For major nuclear powers like Russia and China, fast reactors are central to their long-term nuclear energy plans. The advantage of these reactors is that they are able to reprocess spent fuel from commercial reactors and depleted uranium from enrichment plants. By putting this material back into useful nuclear fuel, the volume of material that has to be sent to be stored at the reactor or in an interim storage facility is reduced.
“These advanced designs can dramatically increase the useful nuclear fuel resource and offer a way to reduce the existing volumes of used fuel, including depleted uranium from enrichment plants, which might otherwise be disposed of as radioactive waste”, says Hess.
According to the World Nuclear Association, fast neutron reactors are more than just concepts. Many countries have built and operated fast reactors in the past with mixed degrees of success. Hess notes that “Russia connected a new 790MW fast reactor to the grid late last year. There are a huge number of potential configurations to a fast reactor.”
He feels there are “reasons to be confident that one or more will be found which overcome the technical problems of earlier designs and offer economics comparable to non-fast reactor alternatives.”
So far the emphasis has been with state-owned corporations like those in China with their work on high temperature gas cooled reactors that use pebble bed fuel enrichment with helium coolant. Russia has reported progress in its work on the sodium cooled BN-600 and 800 fast reactors, and has committed the money to take these design concepts, and the fuel to burn in them, to the working prototype stage.

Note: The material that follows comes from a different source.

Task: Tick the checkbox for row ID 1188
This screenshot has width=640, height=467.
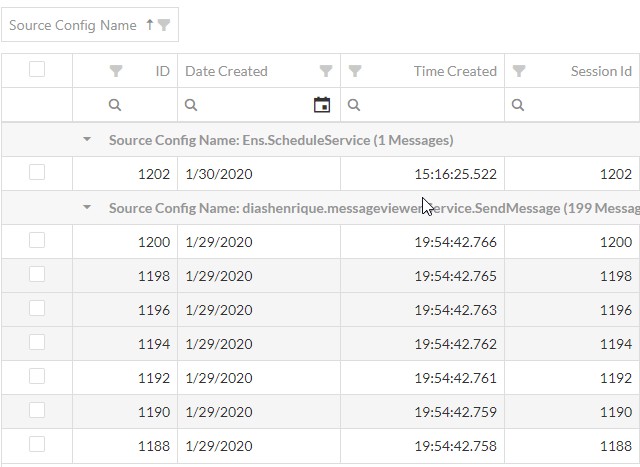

In the U.S. the Next Generation Nuclear Plant Alliance (NGNP), a business consortium, selected a conceptual design developed by Areva for a high temperature gas cooled reactor. The first prototype could be built in the mid-2020s at a cost of $2.3 billion. According the Alliance, the plant would be competitive with $6 to $10/MMBtu natural gas. Currently, gas is cheaper – but oil and gas prices are notoriously volatile. Nuclear power, if it manages to adjust itself to changing market conditions, still has a long future ahead of it.